The long-term three-phase imbalance in distribution systems can lead to increased energy losses during transmission, reduced efficiency in energy utilization, and have serious implications for power supply security, power quality, and economic operations of the power system. The automatic load commutation device is an automatic device designed to address the issue of three-phase load imbalances in low-voltage distribution networks. By adjusting the phase of users without interrupting the power supply, this automatic device evenly distributes the load across all phases and effectively resolves the three-phase imbalance problem. Therefore, aiming at the above issue, a robust optimization method is adopted to address the control problem of automatic load commutation devices for a low-voltage distribution network. First, using historical data from photovoltaic and wind power generation systems as well as user load, a forecast analysis is conducted and uncertainty models for renewable energy and load demand are established. Then, a robust control strategy for the automatic load commutation device is proposed, which considers uncertainties of both source and load using the robust optimization method. The proposed model is then linearized using second-order cone technology and strong dual theory, and the column-and-constrained generation (C&CG) algorithm is employed to solve the problem iteratively.
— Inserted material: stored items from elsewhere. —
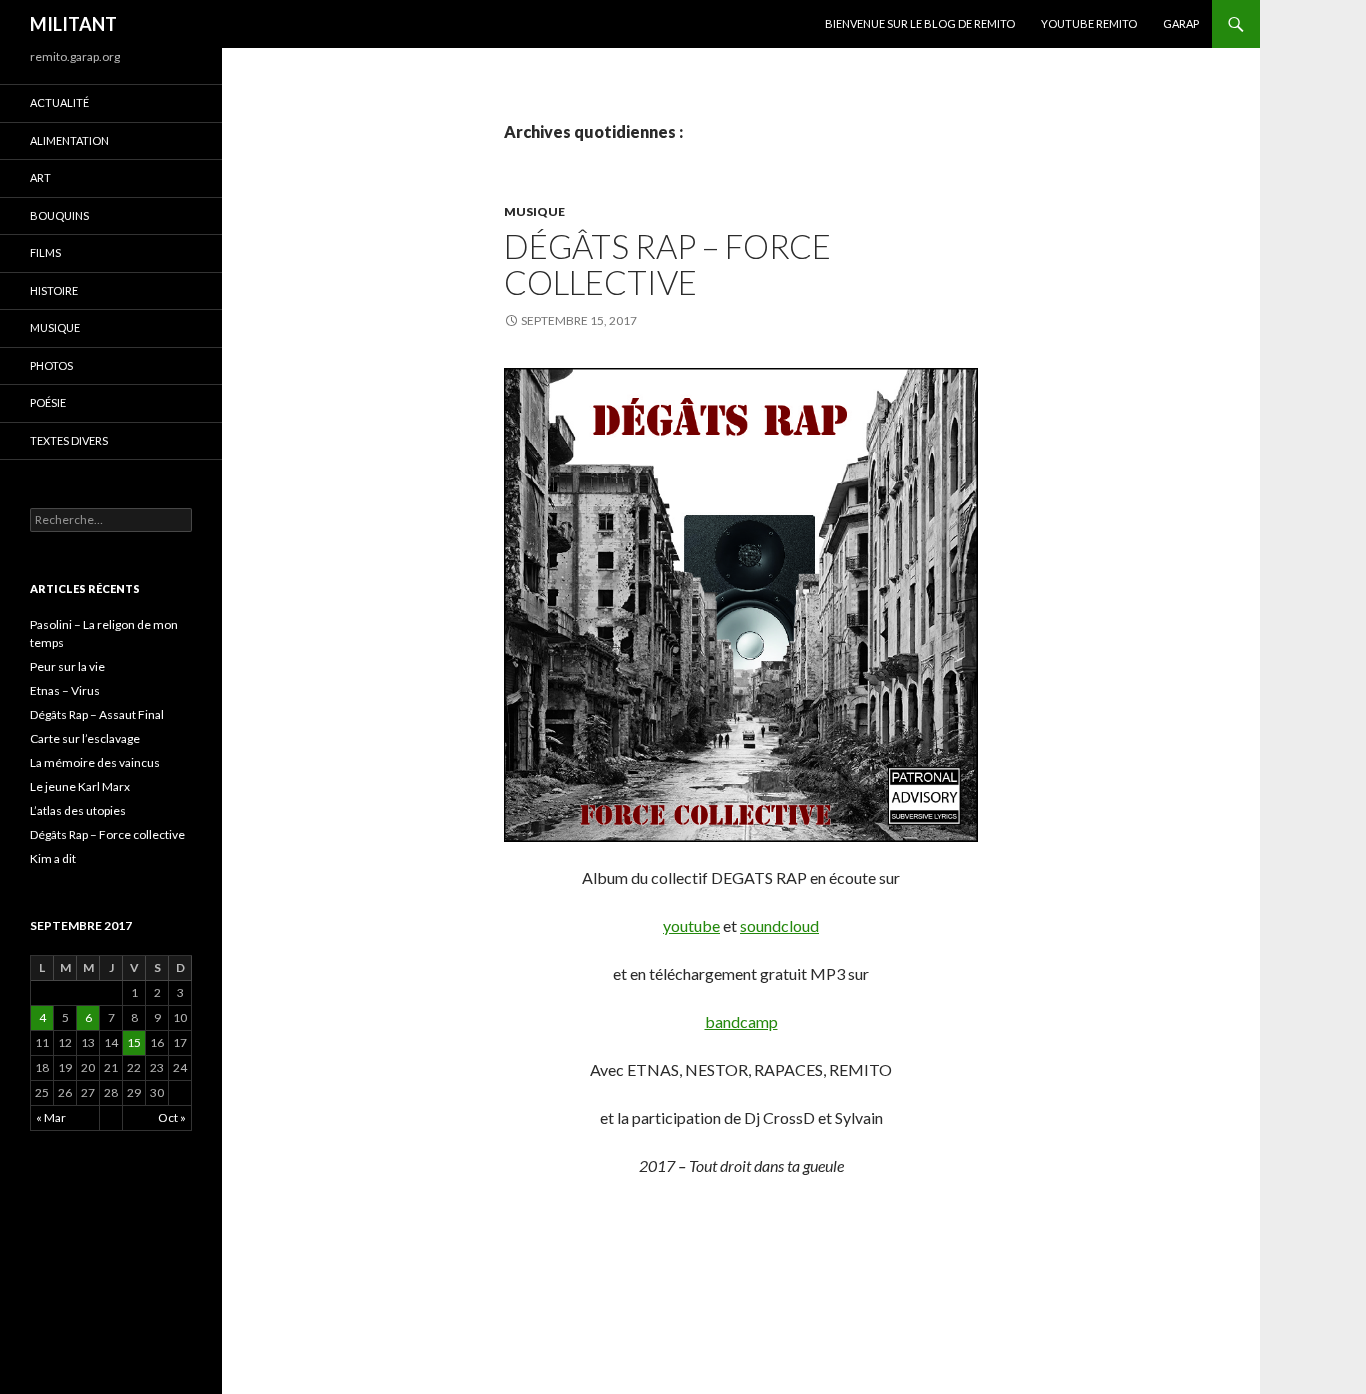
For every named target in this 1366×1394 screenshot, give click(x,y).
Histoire (54, 290)
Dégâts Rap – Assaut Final (97, 714)
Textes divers (69, 440)
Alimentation (69, 140)
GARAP (1181, 23)
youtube (691, 925)
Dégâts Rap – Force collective (667, 264)
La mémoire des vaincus (95, 762)
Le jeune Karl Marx (80, 786)
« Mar (51, 1117)
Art (40, 177)
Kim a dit (53, 858)
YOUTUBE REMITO (1089, 23)
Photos (51, 365)
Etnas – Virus (65, 690)
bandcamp (741, 1021)
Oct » (172, 1117)
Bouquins (59, 215)
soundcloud (779, 925)
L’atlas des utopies (78, 810)
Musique (534, 211)
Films (45, 252)
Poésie (48, 402)
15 (134, 1042)
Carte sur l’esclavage (85, 738)
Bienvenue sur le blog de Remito (920, 23)
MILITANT (73, 24)
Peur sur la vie (67, 666)
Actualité (59, 102)
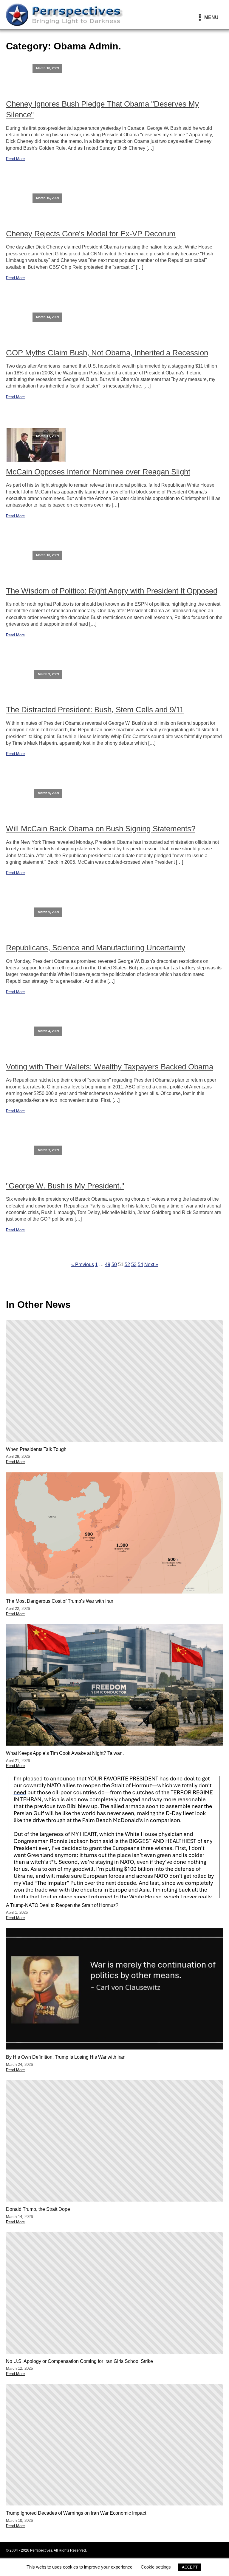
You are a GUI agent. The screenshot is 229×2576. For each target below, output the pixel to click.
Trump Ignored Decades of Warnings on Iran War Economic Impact (76, 2513)
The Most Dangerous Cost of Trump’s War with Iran (59, 1601)
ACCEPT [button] (190, 2567)
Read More (15, 159)
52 (127, 1264)
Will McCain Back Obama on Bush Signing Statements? (100, 828)
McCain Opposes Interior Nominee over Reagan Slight (98, 471)
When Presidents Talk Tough (36, 1449)
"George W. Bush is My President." (65, 1185)
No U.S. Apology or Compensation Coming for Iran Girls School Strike (79, 2361)
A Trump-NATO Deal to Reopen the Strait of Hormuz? (62, 1905)
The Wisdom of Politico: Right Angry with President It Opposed (111, 590)
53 (134, 1264)
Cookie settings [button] (156, 2566)
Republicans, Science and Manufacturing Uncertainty (95, 947)
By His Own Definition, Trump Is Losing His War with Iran (66, 2057)
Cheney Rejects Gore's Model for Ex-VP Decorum (91, 233)
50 (114, 1264)
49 (107, 1264)
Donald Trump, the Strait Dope (38, 2209)
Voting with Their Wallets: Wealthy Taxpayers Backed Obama (109, 1066)
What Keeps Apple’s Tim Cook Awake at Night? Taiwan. (65, 1753)
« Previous (82, 1264)
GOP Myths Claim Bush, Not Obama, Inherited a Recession (107, 352)
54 (140, 1264)
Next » (151, 1264)
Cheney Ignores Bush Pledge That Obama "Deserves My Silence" (102, 109)
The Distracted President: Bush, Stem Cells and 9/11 (95, 709)
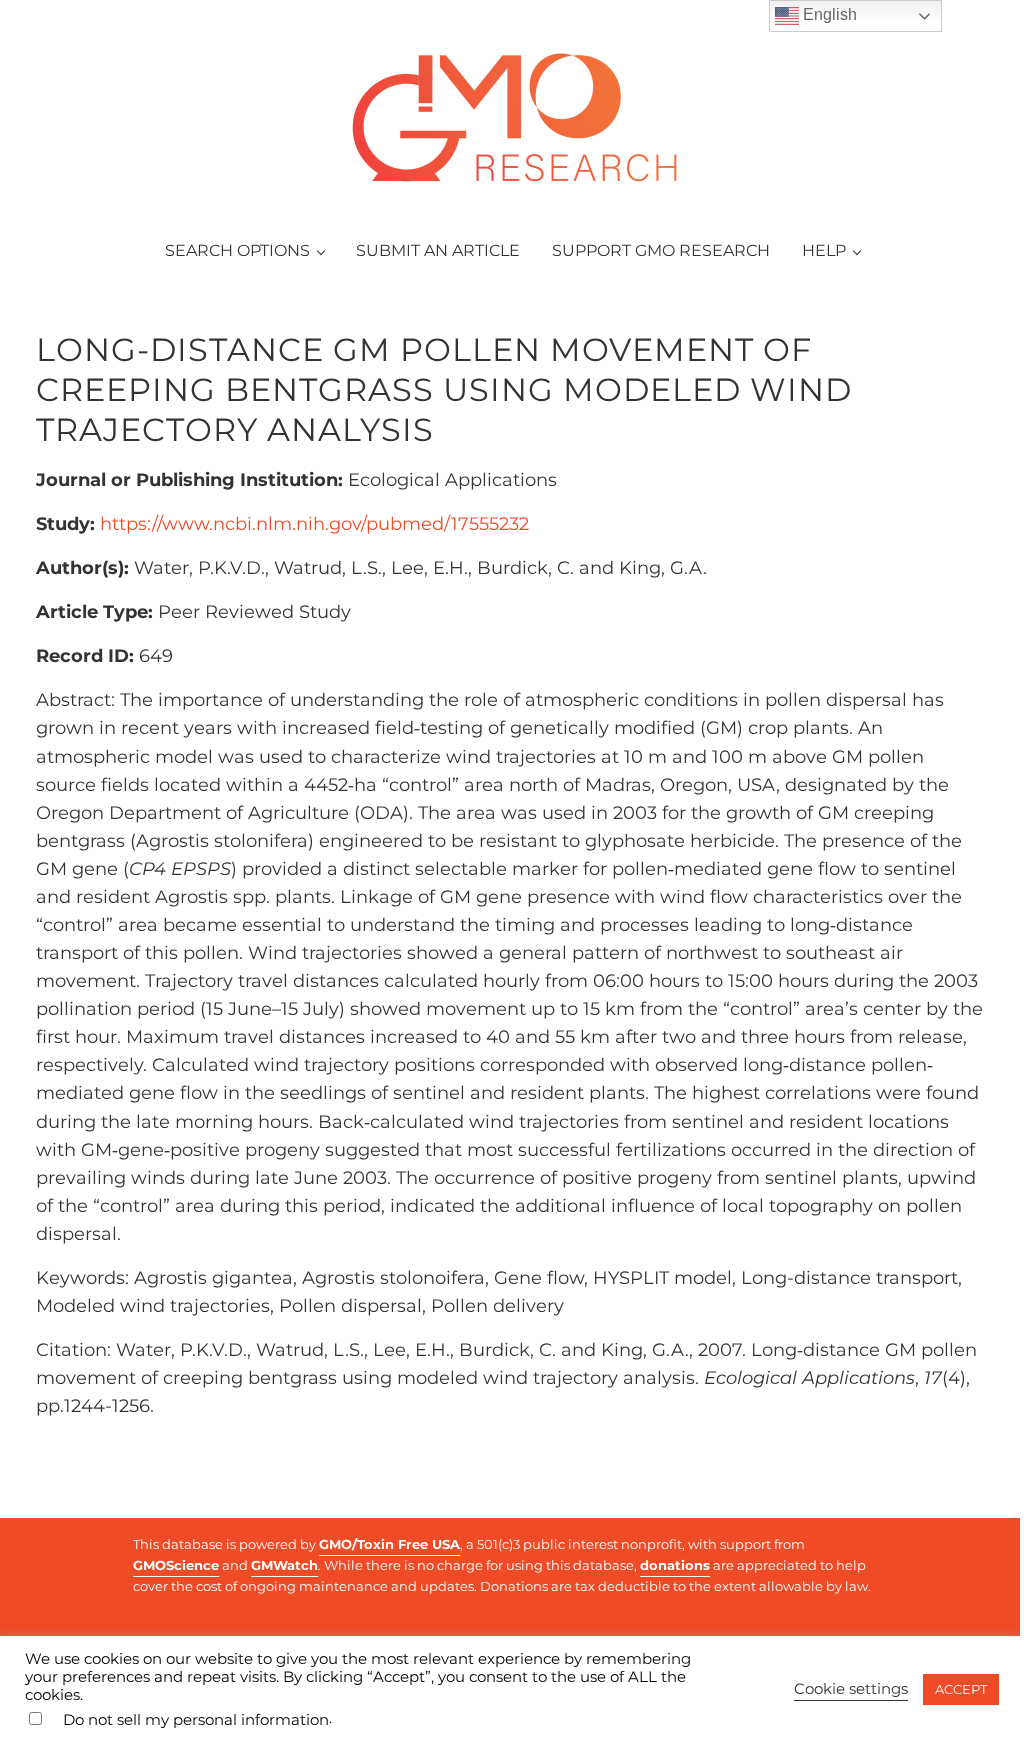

Finally, a modified IEEE 33-bus system is taken to verify the effectiveness of the proposed strategy. The simulation results show that the proposed load commutation device robust control model can enhance the ability of the distribution network to respond to load demand and renewable energy fluctuations while ensuring the economic operation of the distribution network. In addition, by adjusting the deviation amount and uncertainty parameters of load demand and renewable energy, a good balance between the robustness and economy of the proposed model can be achieved.